Nios® V/II Embedded Design Suite (EDS)
Support for Embedded Development Tools, Processors (SoCs and Nios® V/II processor), Embedded Development Suites (EDSs), Boot and Configuration, Operating Systems, C and C++
12748 Discussions

Nios Instruction Execution Count

Altera_Forum
Honored Contributor II
2,602 Views

Hi everyone, 

 

I was wondering if there's any way to know how many instructions a Nios processor has executed. So what I need to do is to start the processor and after say 1M instructions, I want it to somehow trigger a signal for me. Any help is appreciated, 

 

Cheers
0 Kudos
8 Replies
Altera_Forum
Honored Contributor II
812 Views

If you enable the level 4 debug module you could probably sample the off-chip trace to count the number of instructions going by.

0 Kudos
Altera_Forum
Honored Contributor II
812 Views

Maybe the number of cpu cycles is accurate enough - in which case a hardware counter clocked by sys_clk can be used ....

0 Kudos
Altera_Forum
Honored Contributor II
812 Views

thanks for the responses.
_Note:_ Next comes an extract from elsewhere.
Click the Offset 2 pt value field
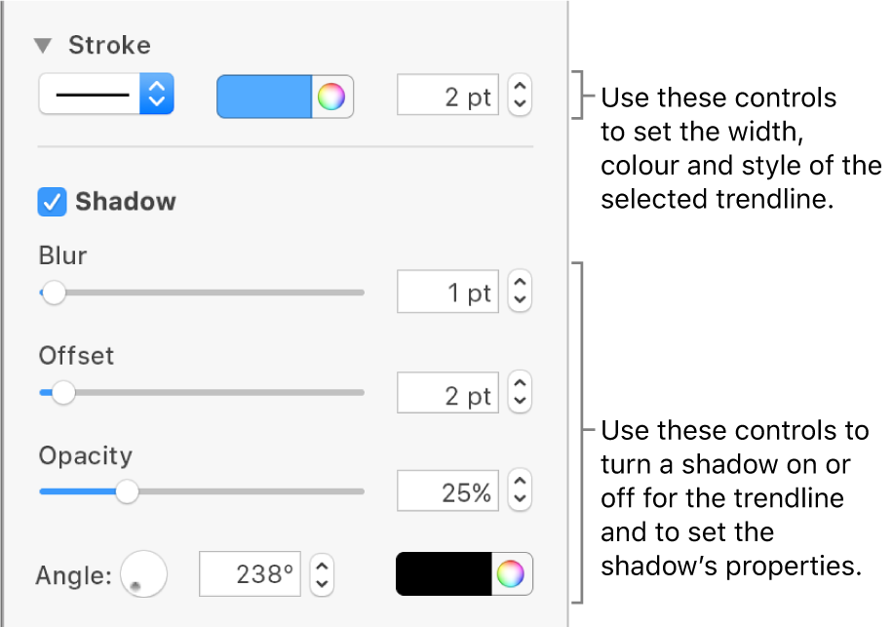The image size is (893, 627). point(448,393)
Well, I won't be able to use clock cycle, because the minor differences is my point in doing this, I want to benchmark the processor. 

 

The debug module unfortunately is not clear for me how to use it, and I am targeting instruction counts in the order of 1,000,000,000, would that be possible? Does the debug module slow the processor? or is the debug module virtually transparent to the cpu? Thanks guys.
0 Kudos
Altera_Forum
Honored Contributor II
812 Views

It ought to be possible to write a slave for the 'tightly coupled instruction memory' (that just accesses some M9K memory) and count the number of code fetches. 

 

Or are you really trying to benchmark the compiler! In which case analysing the generated code might be better. 

 

However, overall performance is significantly changed by memory delays, execution stalls, and mis-predicted branches. 
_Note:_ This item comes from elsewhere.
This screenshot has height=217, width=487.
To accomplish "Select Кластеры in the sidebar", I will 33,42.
So any attempt to benchmark the processor should really take these into account. 

Unless, of course, you are trying to deterimine the number of lost cycles (ie comparing the clock count to the instruction count).
0 Kudos
Altera_Forum
Honored Contributor II
812 Views

that's great I'll look into the slave for coupled memory, thanks a lot. Yes that is exactly what I need to do, I need to get an IPC for NiosII. 

 

Cheers, 

Kaveh
0 Kudos
Altera_Forum
Honored Contributor II
812 Views

Using your own memory block would only work if you don't use an instruction cache....

0 Kudos
Altera_Forum
Honored Contributor II
812 Views

The IPC is documented in the processor reference handbook, generally it is 1. 

 

However: 

- The result of a non-ALU instruction (ld, mul, shift) has to go via the register file, resulting in a 2 clock delay before the value can be used. I presume there is some 'result forwarding logic' within the ALU. 

- Any Avalon MM transfers (including writes) are done synchronously and take at least 3 clocks (I haven't seen any writes taking 2 clocks). 

- I think the SDRAM interface buffers at least 2 write requests - so the first 2 randon writes to SDRAM (and maybe other memory) complete in 3 cycles. 

- As documented, branches are 1 clock predicted not taken, 2 clocks predicted taken, 4 clocks mispredicted. 

 

For relatively small code blocks it is possible to adjust the C source to avoid almost all the pipeline stalls (usually by loading values into local variables and using 'asm volatile ("":::"memory")' to stop gcc reordering instructions). 

 

The __builtin_expect() can be used to set the static branch prediction for conditionals (sometimes it is necessary to put an empty 'asm' statement in an otherwise empty 'else' branch). 

 

If you are trying to squeeze out every last drop of performance, then the dynamic branch prediction will only slow things down - getting the source right is better unless a single instruction needs to predict in different directions at different times. Your Altera rep should be able to tell you how to disable the dynamic branch prediction.
0 Kudos
Altera_Forum
Honored Contributor II
812 Views

Maybe I should tell you what exactly is my point in doing this. I'm writing my own processor with NiosII ISA, and wanted to compare IPCs. I just wanted to get exact IPC from both processors running my own benchmarks, but looks like there's no way to get the instruction count from NiosII. Thanks everyone.

0 Kudos
Reply